Pleno en sus intertextos, el libro de Matías va sobreponiendo a Alesi otros perfiles, como el de Giorgio de Chirico, el de Cesare Pavese y el de José Carlos Becerra, que encuentran también, cada quien a su modo, fatalidad vertical en el espacio italiano—De Chirico en Roma, Pavese en Turín, Becerra en Brindisi—. También se van sobreponiendo múltiples ecos de manera espacial, arquitectónica, la cámara de la mente, por ejemplo, en el «Diagnóstico de la hormiga», en que se alude al otro edificio, el psiquiátrico, en que Alesi fue internado a la fuerza: «No distingo si esto es un recuerdo / o un síntoma / ¿cómo llegué aquí? / ¿qué es esta insuficiencia, esta coloración baldía? // Dan ganas de enfilar el salto / de abolir el lenguaje con las células de otro nuevo / ser». Aquí, como en otros poemas, se realiza la sincronía que señala Bachelard: ya desde el hospital, Alesi está en lo alto del muro, ya en lo alto del muro está cayendo.
El autor se mueve en un complejo entramado intertextual, resolviéndolo con claridad en la idea y precisión en el aliento. Como si fuera él mismo uno de los pájaros de vidrio que atraviesan las varias habitaciones de su pabellón.
Un pájaro de vidrio un frasco de clonazepam una vieja cuchara de zinc una geoda Entre todas ellas las virutas los restos de mi nombre [...]
Si hay una caída, hay también un movimiento ascendente, una anábasis. La elevación en Pabellón Alesi está simbolizada por los garfios—las mismas palabras-garfio de José Carlos Becerra—. Los afilados ganchos de la forma con que el autor erige el libro.
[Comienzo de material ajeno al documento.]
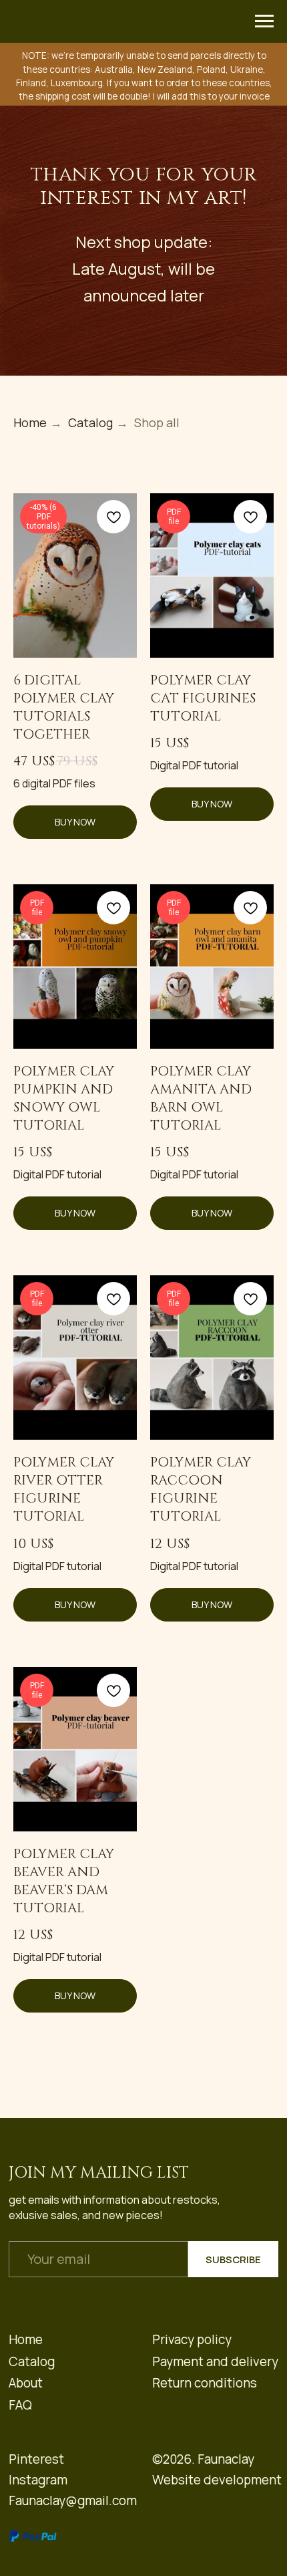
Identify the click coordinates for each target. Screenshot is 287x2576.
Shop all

Así los soliloquios, el fragmentado (y farmacológico) discurso mental, las estampas de viaje, son distintos recursos que conducen a la misma perspectiva descendente, como si fuera todo el libro una especie de caleidoscopio abisal.
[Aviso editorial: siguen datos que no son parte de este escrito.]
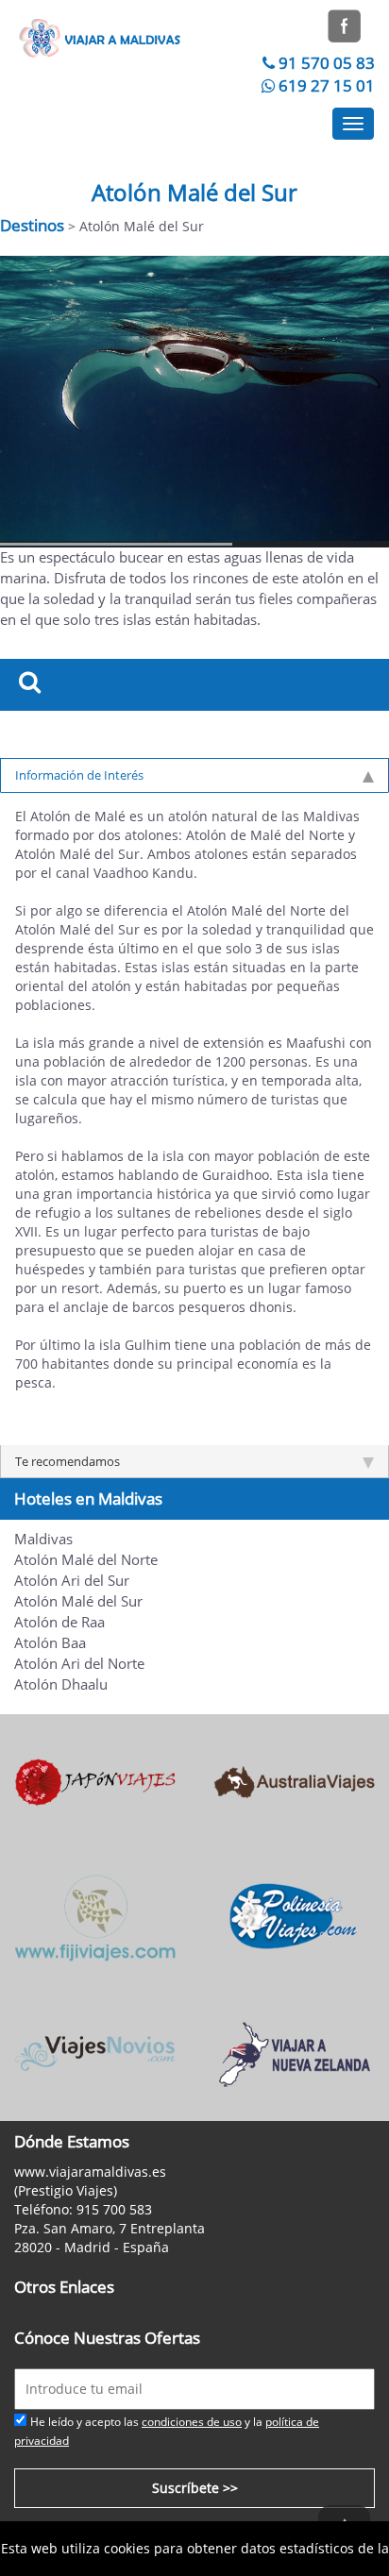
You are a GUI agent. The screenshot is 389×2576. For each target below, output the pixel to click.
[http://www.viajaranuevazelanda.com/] (294, 2052)
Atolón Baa (50, 1643)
¿Qué hay en la altura? ¿Qué hay en la caída? Restos del nombre. Nada sino los nombres que nos llevan tan arriba, nos empujan y nos hacen caer. Los restos del poema son nombres ya desechos, caídos uno a uno en el vacío. Al pie del alto Muro Torto no queda ningún cuerpo, solo pedacería. Palabras estrelladas contra el fondo sin fondo de la página. Pabellón Alesi de Santiago Matías realiza con sobriedad y tensión esta catábasis del verso en que se puede realizar la altura del poema.